Affaire du Médiator : La responsabilité de SERVIER jugée pour la première fois devant la justice civile
Les avocats de SERVIER et des victimes présumées du Mediator se sont âprement affrontés jeudi, lors du premier procès civil sur la responsabilité des laboratoires au regard de la « défectuosité » du médicament coupe-faim, synonyme d'un des plus grands scandales sanitaires français. Devant une pile de rapports et d'expertises, les débats, très techniques, ont duré plus de trois heures.
Les juges du tribunal de grande instance de Nanterre (Hauts-de-Seine) rendront le 22 octobre un jugement très attendu par tribunaux et malades.
Le combat judiciaire dure depuis quatre ans pour Michel DUE, 72 ans, et sa colère est intacte. « Ca m'a détruit », confie-t-il, ému, avant l'audience. Son avocat, Me Charles JOSEPH-OUDIN, explique : « c'est une chance qu'il soit là, mes autres clients sont décédés en cours de procédure... »
Jeudi, la deuxième chambre civile du TGI examinait au fond les demandes d'indemnisation de cet homme fatigué de 72 ans et d'une femme de 67 ans, absente à l'audience. Les victimes présumées réclament respectivement à SERVIER 900 000 et 125 000 euros en réparation de leur préjudice, les séquelles d'une valvulopathie: traitement à vie, essoufflement, impossibilité de tondre sa pelouse...

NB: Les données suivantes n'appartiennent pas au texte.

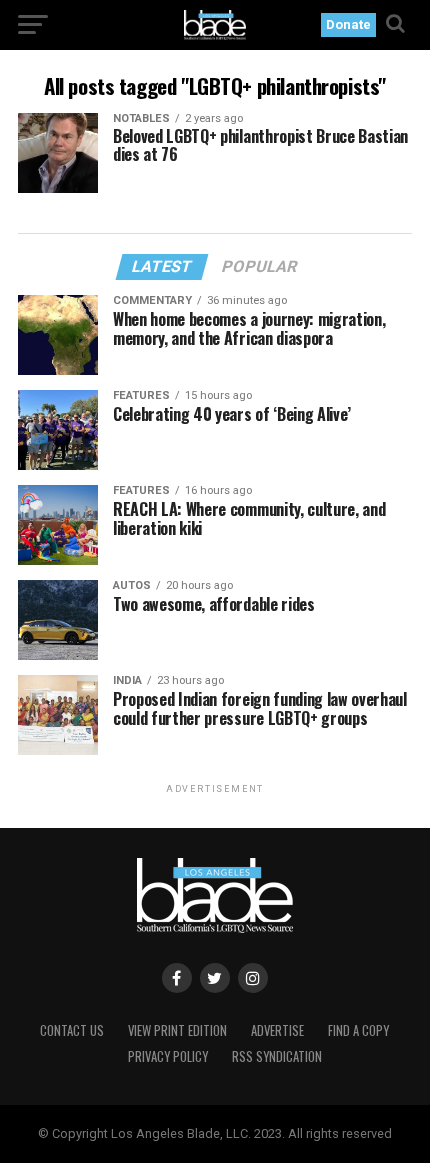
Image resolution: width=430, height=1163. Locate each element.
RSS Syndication (277, 1056)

Sept ans après les révélations de l'affaire du Médiator, aucune victime présumée n'a été indemnisée
Utilisé par cinq millions de personnes, le Mediator, retiré du marché français en novembre 2009, est à l'origine de graves lésions des valves cardiaques et pourrait être responsable à long terme de 2.100 décès, selon une expertise judiciaire.
Plus de sept ans après les révélations du docteur Irène FRACHON, aucune victime présumée du Mediator n'a été indemnisée de manière définitive par voie de justice. Ces lenteurs sont régulièrement dénoncées par les victimes et la célèbre pneumologue de Brest. Le Dr FRACHON, qui va inspirer prochainement un film, accuse SERVIER de « cynisme » face aux demandes d'indemnisation.
Les avocats de la Défense s'appuient sur un rapport accablant de l'Inspection générale des affaires sociales de janvier 2011
Les avocats se sont notamment affrontés sur une batterie de rapports, les expertises établissant le lien de causalité entre le médicament et la maladie, et sur la connaissance des risques du médicament quand il a été prescrit aux demandeurs, pendant une période allant de 2003 à 2009.
Dans leur arsenal de défense, Martine VERDIER et Charles JOSEPH-OUDIN, avocats en pointe dans la défense des victimes du Mediator, s'appuient notamment sur un rapport accablant de l'Inspection générale des affaires sociales de janvier 2011 qui conclut que le produit aurait dû être retiré dès 1999. Un premier cas de valvulopathie avait été signalé.
"Le Médiator aurait dû être retiré dès 1999"
La cour administrative d'appel de Paris confirmant en août 2015 le principe de la responsabilité de l'Etat envers une victime du Mediator dit la même chose : une décision de retrait aurait dû intervenir « au plus tard » le 7 juillet 1999, date d'une réunion de la « commission nationale de pharmacovigilance où a été évoquée la situation du benfluorex », principe actif du Mediator.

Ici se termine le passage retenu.